American Struggle Read online

Page 30


  “Slave owners in the White House again,” he groaned. “What a fine kettle of fish that will be. The South has all the power.”

  The morning following the announcement, he was still complaining loudly. Though Mama told him to shush since there was nothing he could do about it, he continued to mutter.

  A skiff of snow had fallen, and Meg now wore woolen underthings beneath her heavier winter dresses. Pulling on her heavy cloak, she went out to feed the chickens and gather what few eggs there might be.

  Cold weather meant the hens were laying fewer eggs. It also meant they were more contrary about getting off their nests. But Meg had finished her thick mitt and kept it hidden behind the nesting boxes. Every morning she scattered the chicken feed, pulled on her mitt, and lifted those stubborn critters right off their nests. No more scars on her hands from the beaks of mean old hens. One time, she’d even used the mitt when she had to tackle Mr. Cock and put him where he belonged.

  In the henhouse she fetched her thick mitt and was removing the contrary hens from their nests when Fred stepped inside the door.

  “I’ve been wondering why you never complained about the old hens anymore,” he said. “Now I know. You stole Mama’s cloth scraps to make yourself a mitt.”

  “I wouldn’t steal anything from Mama, Fred. You know that.”

  He stomped across the henhouse and grabbed the mitt from her hand. “We’ll just see about this.” Off he went toward the house.

  Meg gathered the eggs, laid them carefully in the wicker basket, and followed her brother, wondering what Mama would have to say. By the time she came inside the warm kitchen, Mama was holding the mitt.

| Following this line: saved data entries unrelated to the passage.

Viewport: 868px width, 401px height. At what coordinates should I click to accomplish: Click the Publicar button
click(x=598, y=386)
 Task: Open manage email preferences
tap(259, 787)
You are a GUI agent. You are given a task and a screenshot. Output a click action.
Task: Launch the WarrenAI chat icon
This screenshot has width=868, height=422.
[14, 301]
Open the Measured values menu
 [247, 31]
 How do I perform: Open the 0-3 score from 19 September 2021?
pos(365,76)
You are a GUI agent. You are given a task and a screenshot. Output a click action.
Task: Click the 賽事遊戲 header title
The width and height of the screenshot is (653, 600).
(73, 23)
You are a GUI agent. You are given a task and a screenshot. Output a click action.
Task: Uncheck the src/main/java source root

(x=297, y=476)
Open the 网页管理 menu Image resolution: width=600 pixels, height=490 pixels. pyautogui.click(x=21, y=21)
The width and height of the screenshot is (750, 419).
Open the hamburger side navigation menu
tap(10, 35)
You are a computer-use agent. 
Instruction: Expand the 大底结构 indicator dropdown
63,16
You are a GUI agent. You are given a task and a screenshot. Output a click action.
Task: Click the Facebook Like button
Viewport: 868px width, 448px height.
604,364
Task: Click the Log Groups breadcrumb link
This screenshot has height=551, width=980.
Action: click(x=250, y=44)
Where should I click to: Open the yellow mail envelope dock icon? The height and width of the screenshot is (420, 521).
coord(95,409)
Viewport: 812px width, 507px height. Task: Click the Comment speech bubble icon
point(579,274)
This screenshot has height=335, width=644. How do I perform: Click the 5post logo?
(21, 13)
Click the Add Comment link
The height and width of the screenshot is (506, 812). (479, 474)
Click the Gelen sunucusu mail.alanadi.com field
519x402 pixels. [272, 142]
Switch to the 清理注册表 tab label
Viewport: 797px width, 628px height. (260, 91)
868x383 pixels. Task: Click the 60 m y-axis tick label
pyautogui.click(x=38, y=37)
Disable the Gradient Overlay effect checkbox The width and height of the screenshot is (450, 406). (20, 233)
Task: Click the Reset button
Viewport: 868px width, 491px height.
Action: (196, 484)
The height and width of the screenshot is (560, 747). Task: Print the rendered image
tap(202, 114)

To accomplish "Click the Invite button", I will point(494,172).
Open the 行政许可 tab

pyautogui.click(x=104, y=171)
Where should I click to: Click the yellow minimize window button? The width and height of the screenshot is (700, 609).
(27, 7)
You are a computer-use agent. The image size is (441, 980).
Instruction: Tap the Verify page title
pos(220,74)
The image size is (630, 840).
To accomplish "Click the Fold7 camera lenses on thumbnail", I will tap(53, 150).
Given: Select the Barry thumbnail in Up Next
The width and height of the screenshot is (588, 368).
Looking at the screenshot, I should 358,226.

  “What about this, Margaret? You took scraps without asking?” Julia stopped setting the table and looked around. Papa had just entered the kitchen. Meg felt as though she were on display.

  “Well?” Mama said.

  Carefully, Meg explained how the idea came to her after being pecked so many times and after falling over the basket and breaking the eggs. “It was the bandage that first gave me the idea. I told Susannah about it, and she offered to give me the scraps I needed.”

  “You asked the Hendrickses before you asked your mama?” Mama seemed almost hurt.

  Meg was puzzled. She just supposed everyone would laugh at her idea if she had asked.

  “I didn’t ask her, Mama. I simply told Susannah my idea, and she offered.”

  Papa walked over to Mama’s side. “Let’s see that thing,” he said. He took it, turned it over, and felt its thickness.

  He smiled. “Have you been pecked since you’ve been wearing this?” he asked Meg.

  “No, sir,” she answered. “Not once.”

  “Seems like a pretty smart idea to me.” He handed the mitt back to her. “Next time, though, ask your mama first.”

  “Yes, sir,” Meg answered. But she still wasn’t sure Mama would have agreed. After all, Meg knew how picky Mama was about her scrap bag.

  Fred’s scowl never left his face all through breakfast. Meg wasn’t sure if he was more upset over the elections or over not getting her in trouble about the mitt.

  As she prepared to leave for school that morning, she had her completed sketch of Damon folded up and tucked inside her arithmetic book. Susannah was dying to see it.

  Recently, she’d found it difficult to work on her sketches. Since the cold weather had set in, Meg felt tired much of the time and could barely stay awake after Julia fell asleep late at night. But more than that, it was nearly impossible to make her fingers work in the cold, unheated upstairs bedroom.

  Susannah was in awe of Meg’s drawing when Meg showed it to her before school took up for the day. “It’s so lifelike,” she said. “You’re a good artist, Meg. I just wish someone in your family could see it and help you.”

  Meg shook her head. “There’s no sense wishing for what cannot be. If my mind dwelt on that, I’d be feeling sorry for myself all the time.” Tucking the picture back into her book, she added, “I just try to be thankful for the little I can do. Perhaps one day it will be more.”

  Meg and Susannah told one another almost everything. When Susannah learned about Meg’s secret trip to the art gallery, she was pleased. “I don’t see how it can be wrong to follow your heart.”

  But Meg didn’t tell her the part about seeing Damon in the garden or that he’d called out for her to stop. She couldn’t bring herself to share that secret.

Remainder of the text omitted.